(Data excerpts)
______
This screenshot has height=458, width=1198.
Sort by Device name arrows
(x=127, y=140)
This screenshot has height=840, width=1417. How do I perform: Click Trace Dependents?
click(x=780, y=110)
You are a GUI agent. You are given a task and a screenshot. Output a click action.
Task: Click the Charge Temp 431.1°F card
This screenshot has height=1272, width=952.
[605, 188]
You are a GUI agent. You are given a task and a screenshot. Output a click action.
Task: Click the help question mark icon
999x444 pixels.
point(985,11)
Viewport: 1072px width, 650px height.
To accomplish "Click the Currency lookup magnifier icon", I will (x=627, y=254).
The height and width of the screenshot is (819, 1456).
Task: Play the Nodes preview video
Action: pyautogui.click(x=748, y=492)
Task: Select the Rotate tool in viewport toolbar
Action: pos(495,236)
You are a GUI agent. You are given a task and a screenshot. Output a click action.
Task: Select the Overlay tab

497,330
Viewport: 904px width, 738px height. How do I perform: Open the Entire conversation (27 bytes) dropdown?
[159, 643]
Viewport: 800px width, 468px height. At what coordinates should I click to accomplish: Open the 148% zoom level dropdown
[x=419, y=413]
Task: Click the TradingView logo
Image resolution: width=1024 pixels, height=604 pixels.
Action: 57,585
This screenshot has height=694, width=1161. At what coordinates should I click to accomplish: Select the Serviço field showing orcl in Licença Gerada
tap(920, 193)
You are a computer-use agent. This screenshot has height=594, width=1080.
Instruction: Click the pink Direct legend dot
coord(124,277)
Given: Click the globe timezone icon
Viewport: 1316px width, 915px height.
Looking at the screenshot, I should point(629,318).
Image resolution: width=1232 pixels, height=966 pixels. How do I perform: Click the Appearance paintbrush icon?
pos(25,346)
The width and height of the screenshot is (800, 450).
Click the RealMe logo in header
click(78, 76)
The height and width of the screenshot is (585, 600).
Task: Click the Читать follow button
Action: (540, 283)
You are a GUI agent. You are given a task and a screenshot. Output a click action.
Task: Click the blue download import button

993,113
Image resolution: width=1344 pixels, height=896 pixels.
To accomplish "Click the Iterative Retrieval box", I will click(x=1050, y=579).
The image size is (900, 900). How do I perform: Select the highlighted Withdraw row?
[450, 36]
______
## What the task asks:
Lines after the one containing "Viewport: 1072px width, 650px height." are not wanted; repeat exactly each line above from the first up to and including it.

## Exercise solution:
This screenshot has height=458, width=1198.
Sort by Device name arrows
(x=127, y=140)
This screenshot has height=840, width=1417. How do I perform: Click Trace Dependents?
click(x=780, y=110)
You are a GUI agent. You are given a task and a screenshot. Output a click action.
Task: Click the Charge Temp 431.1°F card
This screenshot has height=1272, width=952.
[605, 188]
You are a GUI agent. You are given a task and a screenshot. Output a click action.
Task: Click the help question mark icon
999x444 pixels.
point(985,11)
Viewport: 1072px width, 650px height.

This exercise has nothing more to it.